Problem:
Reproduce the listing exactly, please, with every line intact.

Entries supplied:
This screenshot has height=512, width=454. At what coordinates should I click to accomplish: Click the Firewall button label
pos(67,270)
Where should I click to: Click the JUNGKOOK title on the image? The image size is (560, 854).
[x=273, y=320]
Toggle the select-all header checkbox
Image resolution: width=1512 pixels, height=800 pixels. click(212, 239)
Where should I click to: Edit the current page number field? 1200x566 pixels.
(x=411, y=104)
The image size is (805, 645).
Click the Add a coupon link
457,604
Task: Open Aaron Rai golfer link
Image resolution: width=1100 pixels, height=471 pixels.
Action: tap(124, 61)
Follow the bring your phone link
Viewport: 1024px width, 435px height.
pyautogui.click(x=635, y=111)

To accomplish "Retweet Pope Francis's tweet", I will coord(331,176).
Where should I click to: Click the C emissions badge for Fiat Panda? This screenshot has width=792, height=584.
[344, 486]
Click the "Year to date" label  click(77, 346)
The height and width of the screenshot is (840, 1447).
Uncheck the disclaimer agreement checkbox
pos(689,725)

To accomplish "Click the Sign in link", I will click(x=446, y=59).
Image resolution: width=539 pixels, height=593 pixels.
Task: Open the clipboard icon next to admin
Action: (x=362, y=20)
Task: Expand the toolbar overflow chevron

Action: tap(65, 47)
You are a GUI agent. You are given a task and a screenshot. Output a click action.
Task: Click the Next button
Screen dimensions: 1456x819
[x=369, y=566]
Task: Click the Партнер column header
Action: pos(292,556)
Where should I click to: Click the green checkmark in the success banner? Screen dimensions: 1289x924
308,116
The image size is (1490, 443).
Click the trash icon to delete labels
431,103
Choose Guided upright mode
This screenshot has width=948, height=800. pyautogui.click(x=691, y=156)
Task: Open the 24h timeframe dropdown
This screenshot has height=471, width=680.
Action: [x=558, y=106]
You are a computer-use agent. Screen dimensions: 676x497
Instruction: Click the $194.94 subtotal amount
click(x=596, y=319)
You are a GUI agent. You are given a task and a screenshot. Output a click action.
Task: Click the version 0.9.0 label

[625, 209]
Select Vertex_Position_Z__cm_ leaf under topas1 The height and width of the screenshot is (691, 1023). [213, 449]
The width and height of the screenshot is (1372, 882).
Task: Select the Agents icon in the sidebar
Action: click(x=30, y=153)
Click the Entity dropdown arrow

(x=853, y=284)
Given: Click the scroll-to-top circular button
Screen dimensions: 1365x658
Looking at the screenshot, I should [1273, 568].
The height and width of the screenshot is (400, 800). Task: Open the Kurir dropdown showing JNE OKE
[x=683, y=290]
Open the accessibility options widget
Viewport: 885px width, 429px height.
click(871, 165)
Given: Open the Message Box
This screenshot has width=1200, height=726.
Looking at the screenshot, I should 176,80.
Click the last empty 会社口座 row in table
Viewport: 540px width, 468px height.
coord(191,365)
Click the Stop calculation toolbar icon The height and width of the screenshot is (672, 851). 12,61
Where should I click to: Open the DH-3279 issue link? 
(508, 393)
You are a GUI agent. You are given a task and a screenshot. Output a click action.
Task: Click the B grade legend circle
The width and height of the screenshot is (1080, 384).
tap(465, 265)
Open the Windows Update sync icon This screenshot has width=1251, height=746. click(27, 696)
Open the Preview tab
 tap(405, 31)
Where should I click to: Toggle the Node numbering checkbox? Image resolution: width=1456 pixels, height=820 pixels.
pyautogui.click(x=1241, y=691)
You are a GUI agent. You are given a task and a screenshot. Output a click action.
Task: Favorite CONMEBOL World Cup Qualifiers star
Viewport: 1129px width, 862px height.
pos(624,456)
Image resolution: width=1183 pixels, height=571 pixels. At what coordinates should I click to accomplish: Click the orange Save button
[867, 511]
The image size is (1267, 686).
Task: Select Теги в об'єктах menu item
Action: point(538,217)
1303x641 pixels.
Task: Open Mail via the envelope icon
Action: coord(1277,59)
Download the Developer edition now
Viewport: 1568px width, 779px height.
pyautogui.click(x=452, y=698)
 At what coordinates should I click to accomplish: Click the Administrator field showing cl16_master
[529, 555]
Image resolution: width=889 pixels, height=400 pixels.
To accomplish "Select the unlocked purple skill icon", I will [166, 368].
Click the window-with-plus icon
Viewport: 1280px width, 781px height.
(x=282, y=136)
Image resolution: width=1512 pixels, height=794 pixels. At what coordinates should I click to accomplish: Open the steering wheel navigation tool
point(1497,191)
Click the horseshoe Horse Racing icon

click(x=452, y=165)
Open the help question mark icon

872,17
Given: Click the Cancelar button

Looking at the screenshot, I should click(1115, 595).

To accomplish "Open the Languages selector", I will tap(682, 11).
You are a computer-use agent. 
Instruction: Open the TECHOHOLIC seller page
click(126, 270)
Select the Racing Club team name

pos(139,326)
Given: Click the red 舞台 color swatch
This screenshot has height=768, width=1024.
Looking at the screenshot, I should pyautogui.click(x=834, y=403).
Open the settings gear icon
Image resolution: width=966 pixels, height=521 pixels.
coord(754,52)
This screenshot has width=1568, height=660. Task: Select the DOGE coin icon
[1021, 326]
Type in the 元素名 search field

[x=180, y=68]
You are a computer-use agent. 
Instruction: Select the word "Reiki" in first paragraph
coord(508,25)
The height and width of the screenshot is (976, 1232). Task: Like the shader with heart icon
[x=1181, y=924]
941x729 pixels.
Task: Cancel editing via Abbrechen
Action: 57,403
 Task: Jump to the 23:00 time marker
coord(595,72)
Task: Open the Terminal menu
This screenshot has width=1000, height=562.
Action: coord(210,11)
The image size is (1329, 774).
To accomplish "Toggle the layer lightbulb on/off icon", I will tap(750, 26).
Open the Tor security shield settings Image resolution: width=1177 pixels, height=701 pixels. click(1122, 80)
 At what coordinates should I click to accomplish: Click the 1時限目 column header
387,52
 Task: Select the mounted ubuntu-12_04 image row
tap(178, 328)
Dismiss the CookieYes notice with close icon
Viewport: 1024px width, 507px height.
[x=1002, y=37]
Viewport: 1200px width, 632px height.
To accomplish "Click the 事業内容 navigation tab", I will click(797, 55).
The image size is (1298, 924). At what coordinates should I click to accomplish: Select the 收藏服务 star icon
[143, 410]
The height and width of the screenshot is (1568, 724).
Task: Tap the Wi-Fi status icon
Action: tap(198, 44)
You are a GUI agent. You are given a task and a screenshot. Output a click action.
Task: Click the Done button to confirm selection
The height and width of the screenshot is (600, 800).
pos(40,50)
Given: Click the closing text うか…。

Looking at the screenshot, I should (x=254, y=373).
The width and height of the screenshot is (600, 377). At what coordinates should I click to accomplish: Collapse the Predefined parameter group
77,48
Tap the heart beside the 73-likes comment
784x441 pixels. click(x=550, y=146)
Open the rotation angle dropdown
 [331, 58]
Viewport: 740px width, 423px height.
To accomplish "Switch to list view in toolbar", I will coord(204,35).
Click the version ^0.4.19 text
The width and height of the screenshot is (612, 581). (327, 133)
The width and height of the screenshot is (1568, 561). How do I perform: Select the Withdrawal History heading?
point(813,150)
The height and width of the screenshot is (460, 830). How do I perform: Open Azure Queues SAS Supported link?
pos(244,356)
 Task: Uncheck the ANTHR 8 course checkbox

Answer section:
This screenshot has height=512, width=454. At what coordinates should I click to accomplish: Click the Firewall button label
pos(67,270)
Where should I click to: Click the JUNGKOOK title on the image? The image size is (560, 854).
[x=273, y=320]
Toggle the select-all header checkbox
Image resolution: width=1512 pixels, height=800 pixels. click(212, 239)
Where should I click to: Edit the current page number field? 1200x566 pixels.
(x=411, y=104)
The image size is (805, 645).
Click the Add a coupon link
457,604
Task: Open Aaron Rai golfer link
Image resolution: width=1100 pixels, height=471 pixels.
Action: tap(124, 61)
Follow the bring your phone link
Viewport: 1024px width, 435px height.
pyautogui.click(x=635, y=111)

To accomplish "Retweet Pope Francis's tweet", I will coord(331,176).
Where should I click to: Click the C emissions badge for Fiat Panda? This screenshot has width=792, height=584.
[344, 486]
Click the "Year to date" label  click(77, 346)
The height and width of the screenshot is (840, 1447).
Uncheck the disclaimer agreement checkbox
pos(689,725)

To accomplish "Click the Sign in link", I will click(x=446, y=59).
Image resolution: width=539 pixels, height=593 pixels.
Task: Open the clipboard icon next to admin
Action: (x=362, y=20)
Task: Expand the toolbar overflow chevron

Action: tap(65, 47)
You are a GUI agent. You are given a task and a screenshot. Output a click action.
Task: Click the Next button
Screen dimensions: 1456x819
[x=369, y=566]
Task: Click the Партнер column header
Action: pos(292,556)
Where should I click to: Click the green checkmark in the success banner? Screen dimensions: 1289x924
308,116
The image size is (1490, 443).
Click the trash icon to delete labels
431,103
Choose Guided upright mode
This screenshot has width=948, height=800. pyautogui.click(x=691, y=156)
Task: Open the 24h timeframe dropdown
This screenshot has height=471, width=680.
Action: [x=558, y=106]
You are a computer-use agent. Screen dimensions: 676x497
Instruction: Click the $194.94 subtotal amount
click(x=596, y=319)
You are a GUI agent. You are given a task and a screenshot. Output a click action.
Task: Click the version 0.9.0 label

[625, 209]
Select Vertex_Position_Z__cm_ leaf under topas1 The height and width of the screenshot is (691, 1023). [213, 449]
The width and height of the screenshot is (1372, 882).
Task: Select the Agents icon in the sidebar
Action: click(x=30, y=153)
Click the Entity dropdown arrow

(x=853, y=284)
Given: Click the scroll-to-top circular button
Screen dimensions: 1365x658
Looking at the screenshot, I should [1273, 568].
The height and width of the screenshot is (400, 800). Task: Open the Kurir dropdown showing JNE OKE
[x=683, y=290]
Open the accessibility options widget
Viewport: 885px width, 429px height.
click(871, 165)
Given: Open the Message Box
This screenshot has width=1200, height=726.
Looking at the screenshot, I should 176,80.
Click the last empty 会社口座 row in table
Viewport: 540px width, 468px height.
coord(191,365)
Click the Stop calculation toolbar icon The height and width of the screenshot is (672, 851). 12,61
Where should I click to: Open the DH-3279 issue link? 
(508, 393)
You are a GUI agent. You are given a task and a screenshot. Output a click action.
Task: Click the B grade legend circle
The width and height of the screenshot is (1080, 384).
tap(465, 265)
Open the Windows Update sync icon This screenshot has width=1251, height=746. click(27, 696)
Open the Preview tab
 tap(405, 31)
Where should I click to: Toggle the Node numbering checkbox? Image resolution: width=1456 pixels, height=820 pixels.
pyautogui.click(x=1241, y=691)
You are a GUI agent. You are given a task and a screenshot. Output a click action.
Task: Favorite CONMEBOL World Cup Qualifiers star
Viewport: 1129px width, 862px height.
pos(624,456)
Image resolution: width=1183 pixels, height=571 pixels. At what coordinates should I click to accomplish: Click the orange Save button
[867, 511]
The image size is (1267, 686).
Task: Select Теги в об'єктах menu item
Action: point(538,217)
1303x641 pixels.
Task: Open Mail via the envelope icon
Action: coord(1277,59)
Download the Developer edition now
Viewport: 1568px width, 779px height.
pyautogui.click(x=452, y=698)
 At what coordinates should I click to accomplish: Click the Administrator field showing cl16_master
[529, 555]
Image resolution: width=889 pixels, height=400 pixels.
To accomplish "Select the unlocked purple skill icon", I will [166, 368].
Click the window-with-plus icon
Viewport: 1280px width, 781px height.
(x=282, y=136)
Image resolution: width=1512 pixels, height=794 pixels. At what coordinates should I click to accomplish: Open the steering wheel navigation tool
point(1497,191)
Click the horseshoe Horse Racing icon

click(x=452, y=165)
Open the help question mark icon

872,17
Given: Click the Cancelar button

Looking at the screenshot, I should click(1115, 595).

To accomplish "Open the Languages selector", I will tap(682, 11).
You are a computer-use agent. 
Instruction: Open the TECHOHOLIC seller page
click(126, 270)
Select the Racing Club team name

pos(139,326)
Given: Click the red 舞台 color swatch
This screenshot has height=768, width=1024.
Looking at the screenshot, I should pyautogui.click(x=834, y=403).
Open the settings gear icon
Image resolution: width=966 pixels, height=521 pixels.
coord(754,52)
This screenshot has width=1568, height=660. Task: Select the DOGE coin icon
[1021, 326]
Type in the 元素名 search field

[x=180, y=68]
You are a computer-use agent. 
Instruction: Select the word "Reiki" in first paragraph
coord(508,25)
The height and width of the screenshot is (976, 1232). Task: Like the shader with heart icon
[x=1181, y=924]
941x729 pixels.
Task: Cancel editing via Abbrechen
Action: 57,403
 Task: Jump to the 23:00 time marker
coord(595,72)
Task: Open the Terminal menu
This screenshot has width=1000, height=562.
Action: coord(210,11)
The image size is (1329, 774).
To accomplish "Toggle the layer lightbulb on/off icon", I will tap(750, 26).
Open the Tor security shield settings Image resolution: width=1177 pixels, height=701 pixels. click(1122, 80)
 At what coordinates should I click to accomplish: Click the 1時限目 column header
387,52
 Task: Select the mounted ubuntu-12_04 image row
tap(178, 328)
Dismiss the CookieYes notice with close icon
Viewport: 1024px width, 507px height.
[x=1002, y=37]
Viewport: 1200px width, 632px height.
To accomplish "Click the 事業内容 navigation tab", I will click(797, 55).
The image size is (1298, 924). At what coordinates should I click to accomplish: Select the 收藏服务 star icon
[143, 410]
The height and width of the screenshot is (1568, 724).
Task: Tap the Wi-Fi status icon
Action: tap(198, 44)
You are a GUI agent. You are given a task and a screenshot. Output a click action.
Task: Click the Done button to confirm selection
The height and width of the screenshot is (600, 800).
pos(40,50)
Given: Click the closing text うか…。

Looking at the screenshot, I should (x=254, y=373).
The width and height of the screenshot is (600, 377). At what coordinates should I click to accomplish: Collapse the Predefined parameter group
77,48
Tap the heart beside the 73-likes comment
784x441 pixels. click(x=550, y=146)
Open the rotation angle dropdown
 [331, 58]
Viewport: 740px width, 423px height.
To accomplish "Switch to list view in toolbar", I will coord(204,35).
Click the version ^0.4.19 text
The width and height of the screenshot is (612, 581). (327, 133)
The width and height of the screenshot is (1568, 561). How do I perform: Select the Withdrawal History heading?
point(813,150)
The height and width of the screenshot is (460, 830). How do I perform: Open Azure Queues SAS Supported link?
pos(244,356)
 Task: Uncheck the ANTHR 8 course checkbox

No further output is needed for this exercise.